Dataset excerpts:
↓

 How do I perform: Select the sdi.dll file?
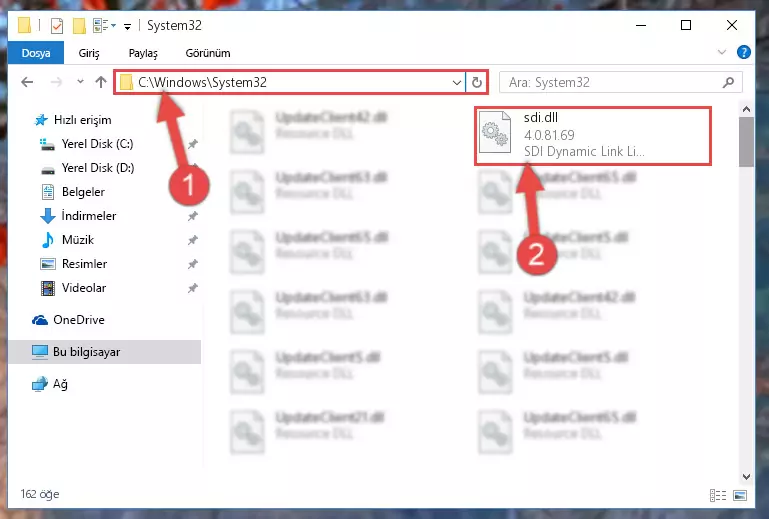pyautogui.click(x=592, y=135)
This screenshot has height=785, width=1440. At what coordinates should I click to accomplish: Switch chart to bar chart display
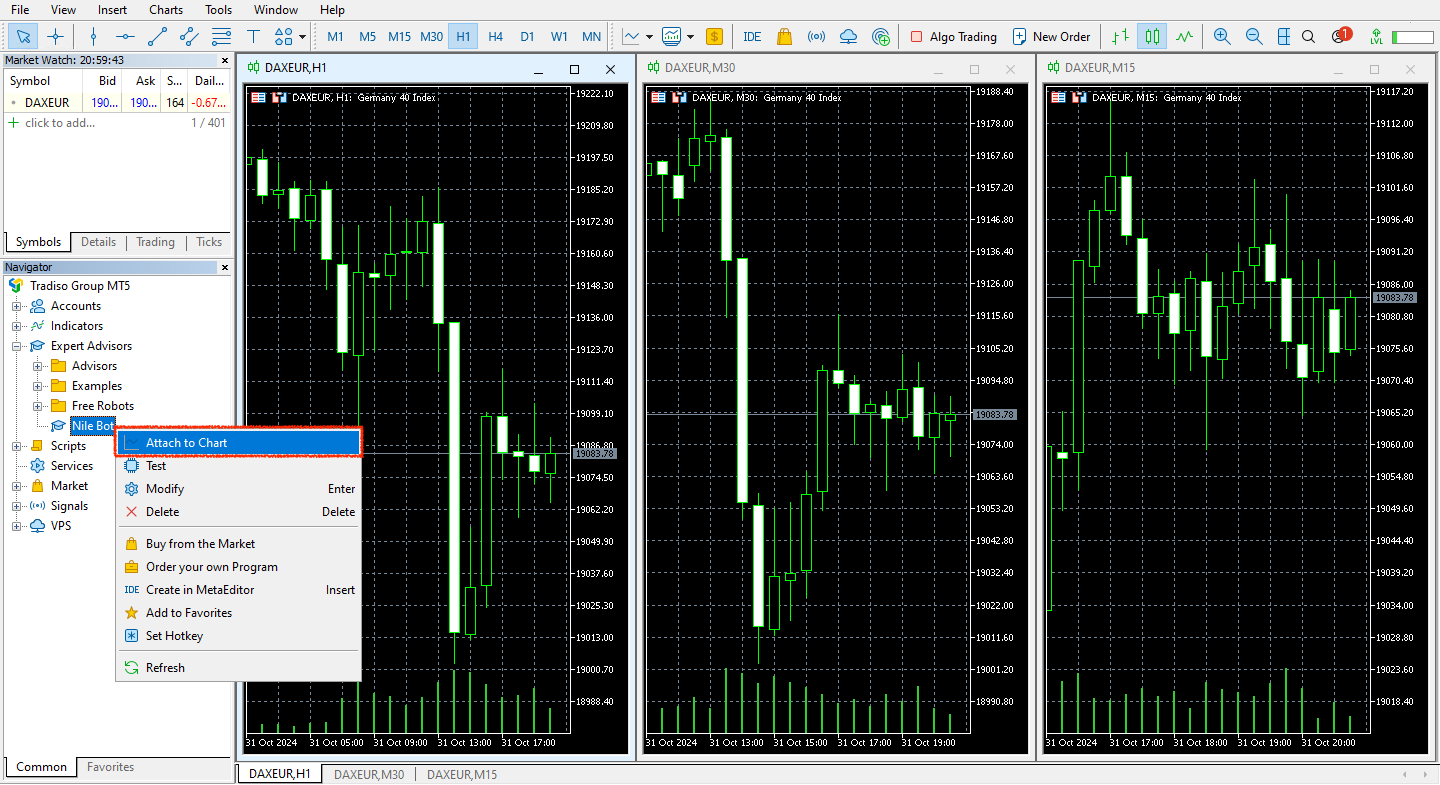pos(1120,37)
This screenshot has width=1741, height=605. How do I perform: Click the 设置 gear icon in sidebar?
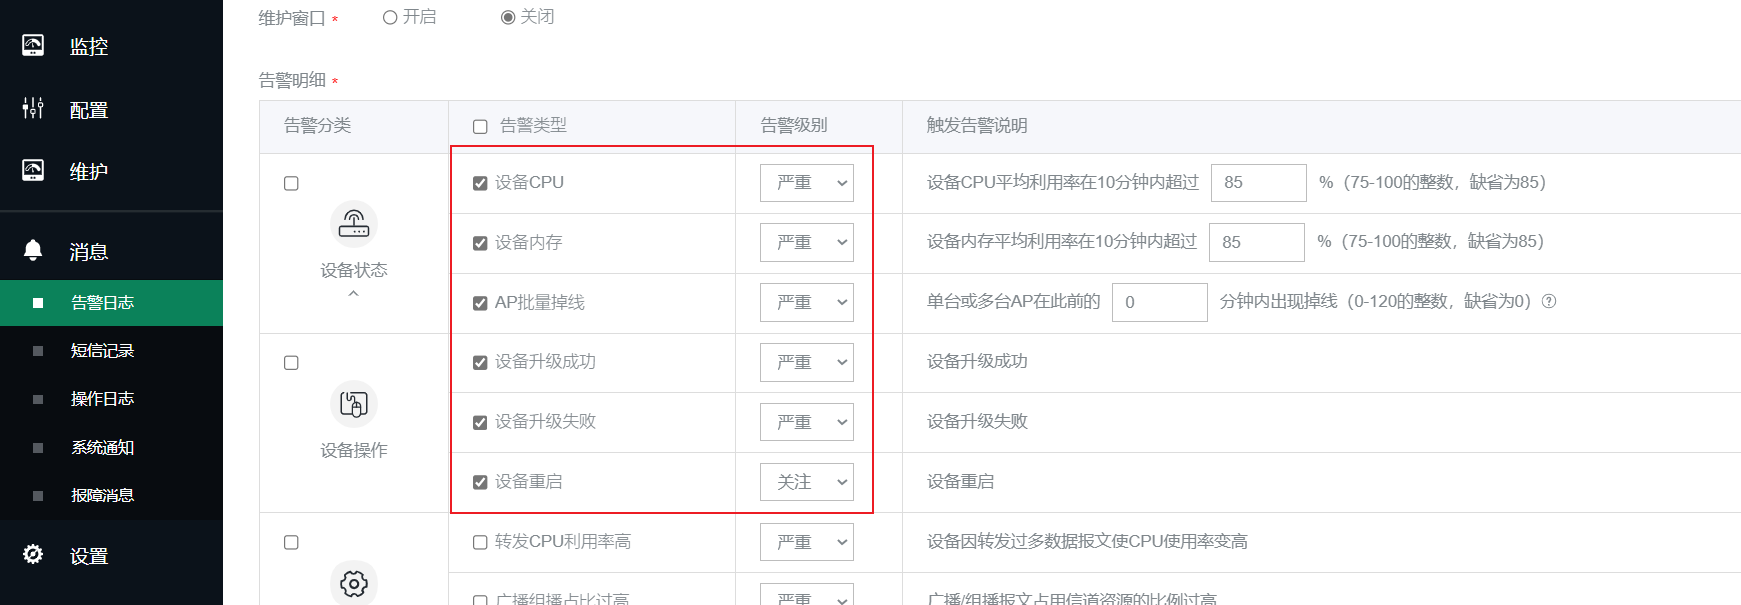tap(33, 555)
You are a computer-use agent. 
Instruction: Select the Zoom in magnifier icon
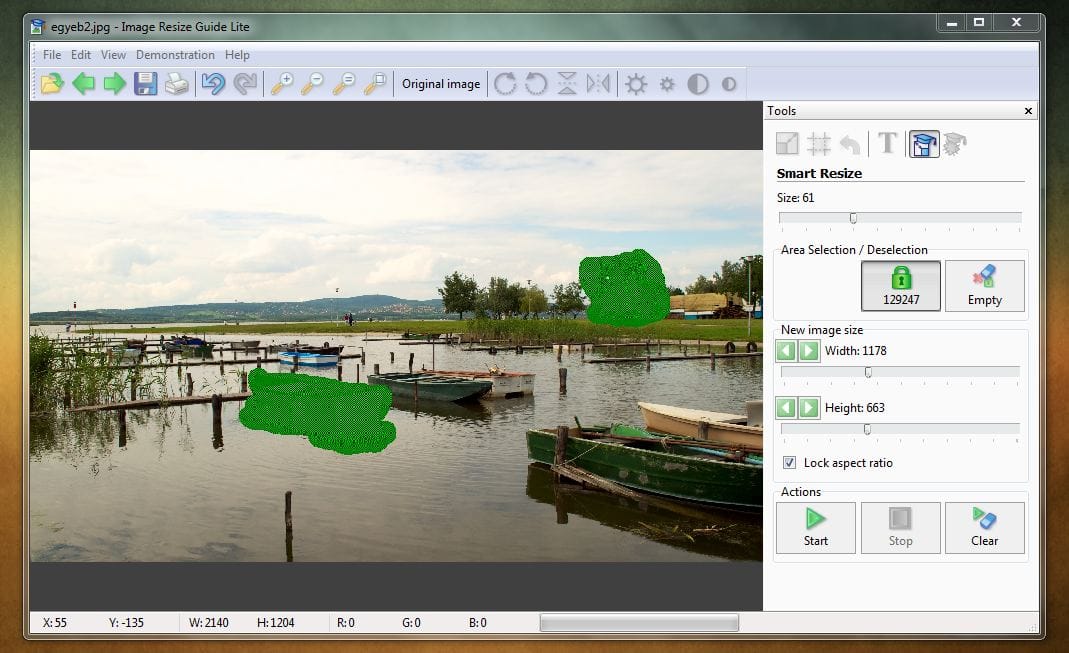(x=282, y=84)
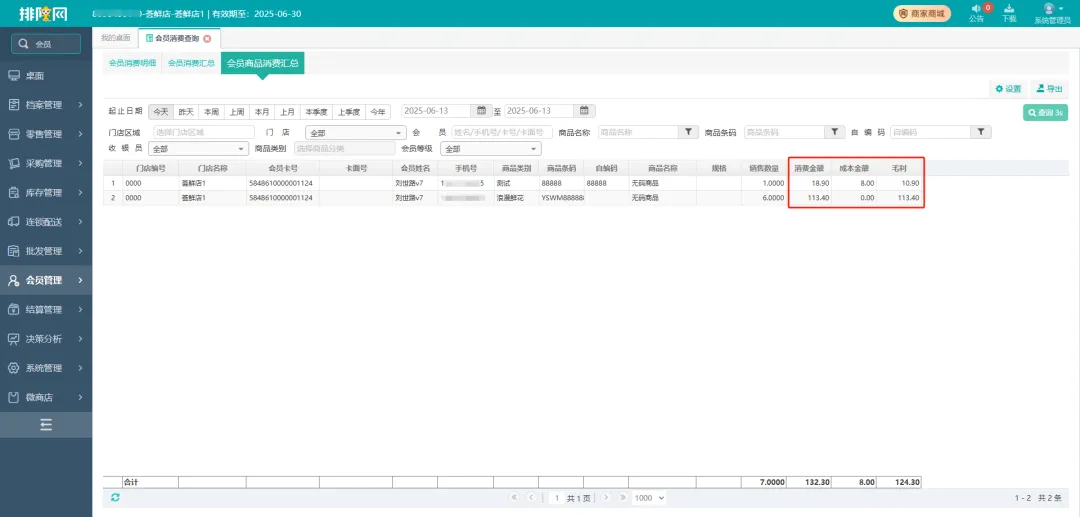This screenshot has width=1080, height=517.
Task: Click the filter icon beside 商品条码
Action: pyautogui.click(x=835, y=132)
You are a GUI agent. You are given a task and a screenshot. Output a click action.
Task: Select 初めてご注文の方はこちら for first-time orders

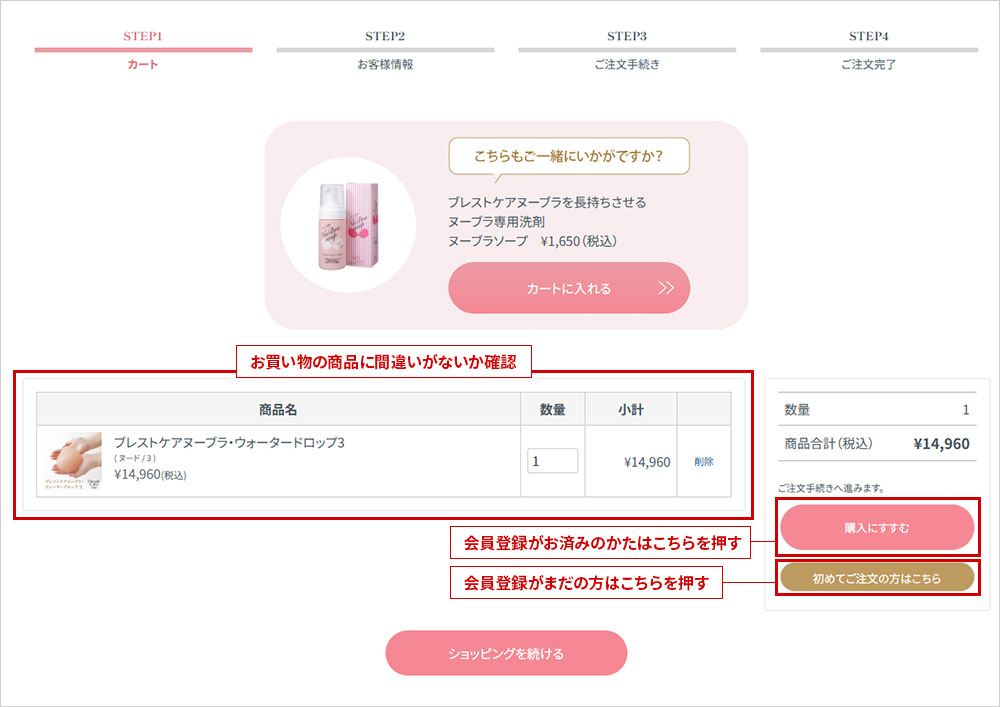tap(877, 577)
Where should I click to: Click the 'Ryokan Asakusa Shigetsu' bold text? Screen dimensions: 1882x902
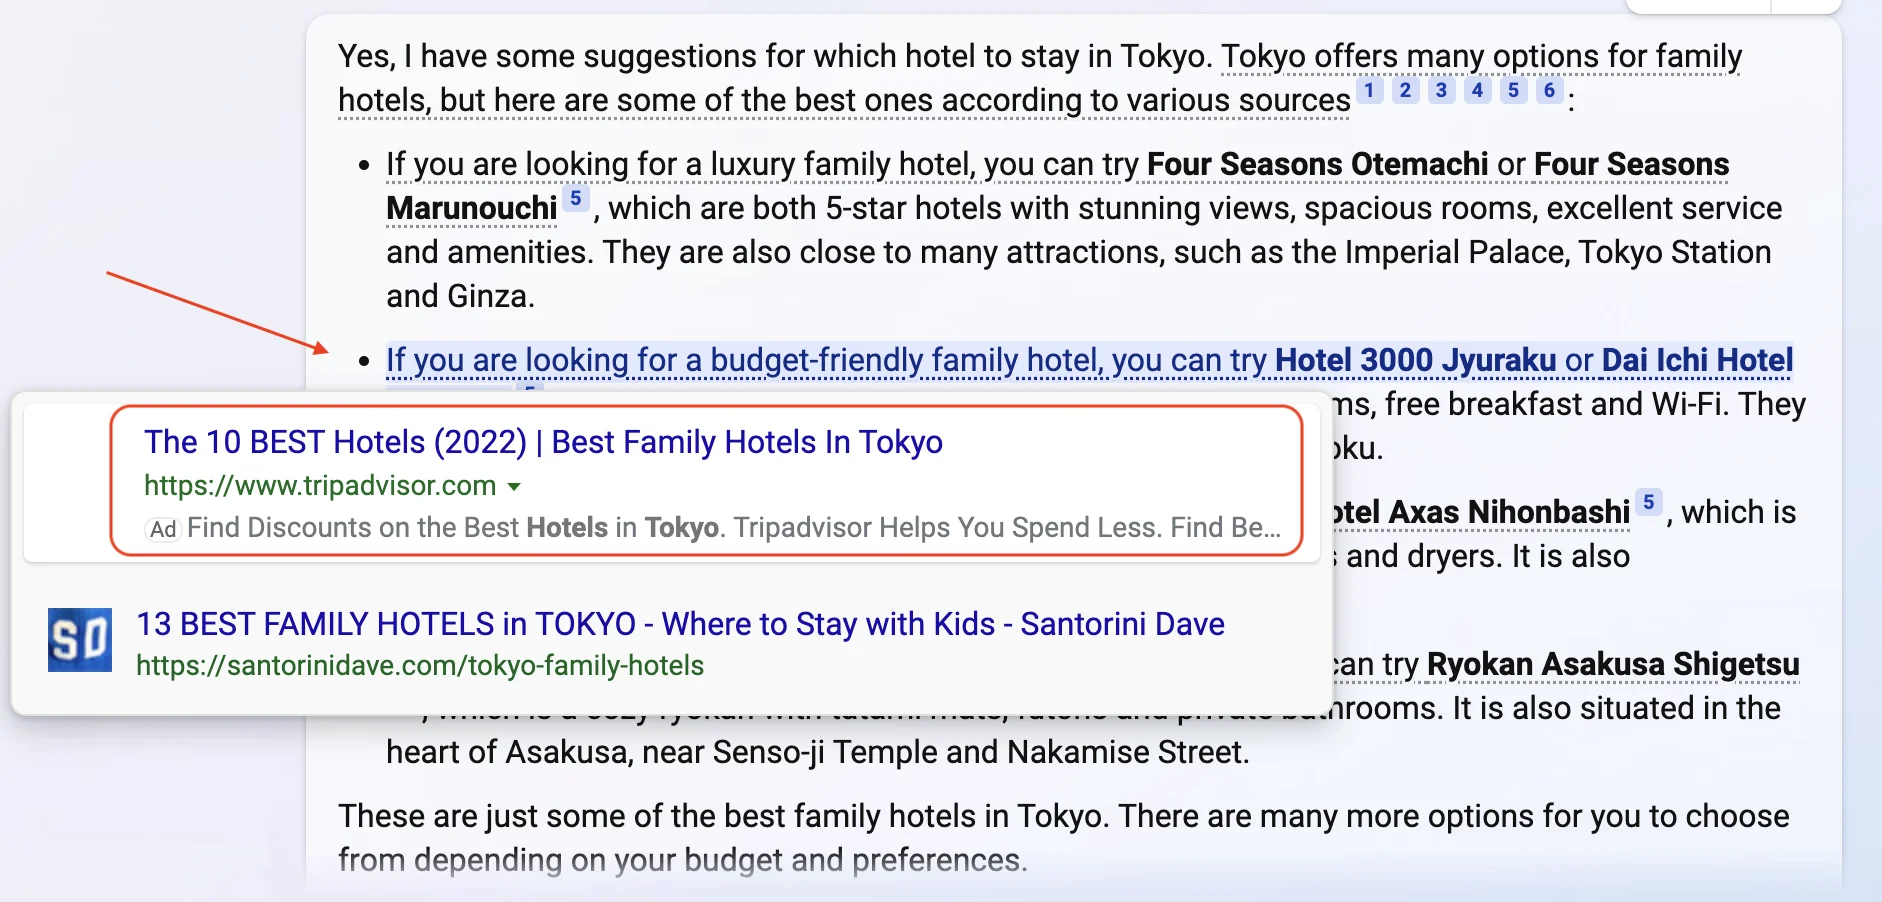tap(1612, 664)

↑

Display each line of the data where "agent" occurs.

You are a computer-use agent. 
You are a GUI agent. You are given a task and a screenshot. Output a click action.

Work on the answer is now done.